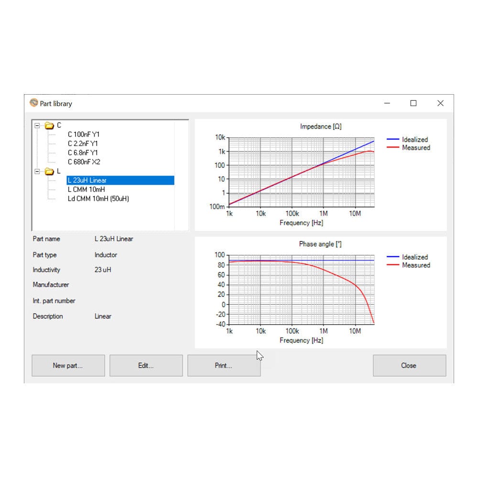Click the C folder icon in tree
The image size is (478, 478).
(49, 126)
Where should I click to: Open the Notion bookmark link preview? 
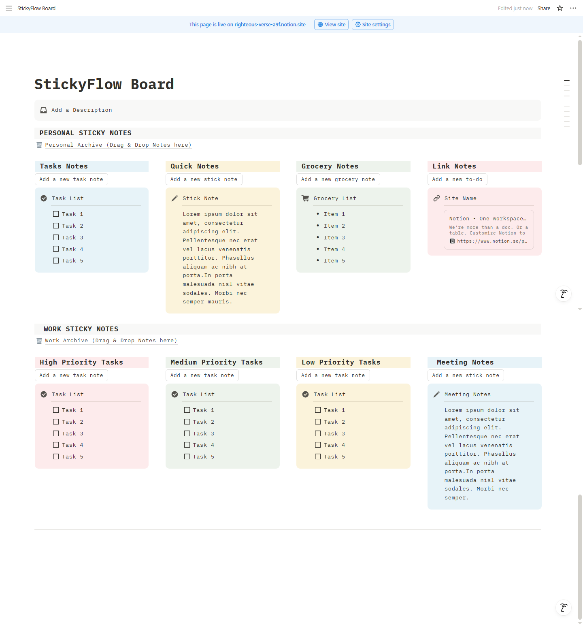point(488,230)
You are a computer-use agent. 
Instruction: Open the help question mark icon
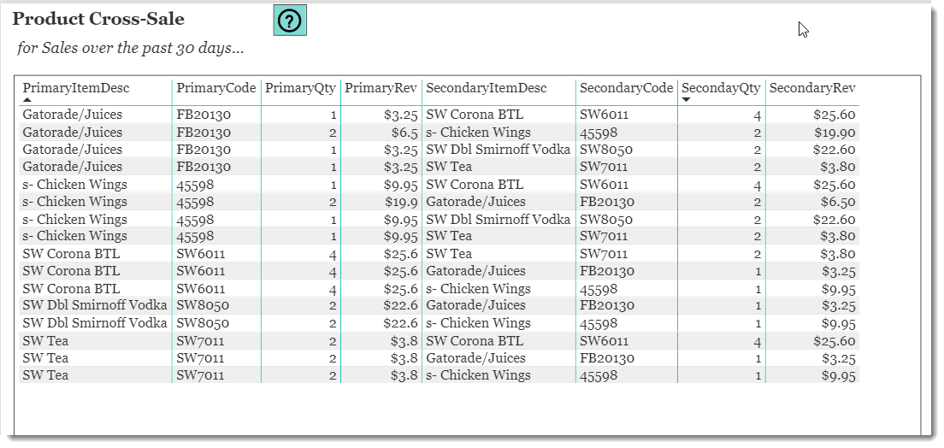tap(290, 21)
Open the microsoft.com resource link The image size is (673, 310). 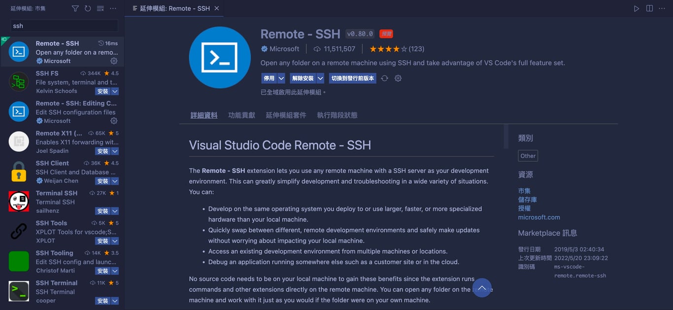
──────
**Exercise goal:**
Return every line of the data above word for word, leaving out the pictures.

**Final result:**
Click the C folder icon in tree
The image size is (478, 478).
(49, 126)
Where should I click to: Open the Notion bookmark link preview? 
point(488,230)
You are a computer-use agent. 
Instruction: Open the help question mark icon
tap(290, 21)
Open the microsoft.com resource link The image size is (673, 310). 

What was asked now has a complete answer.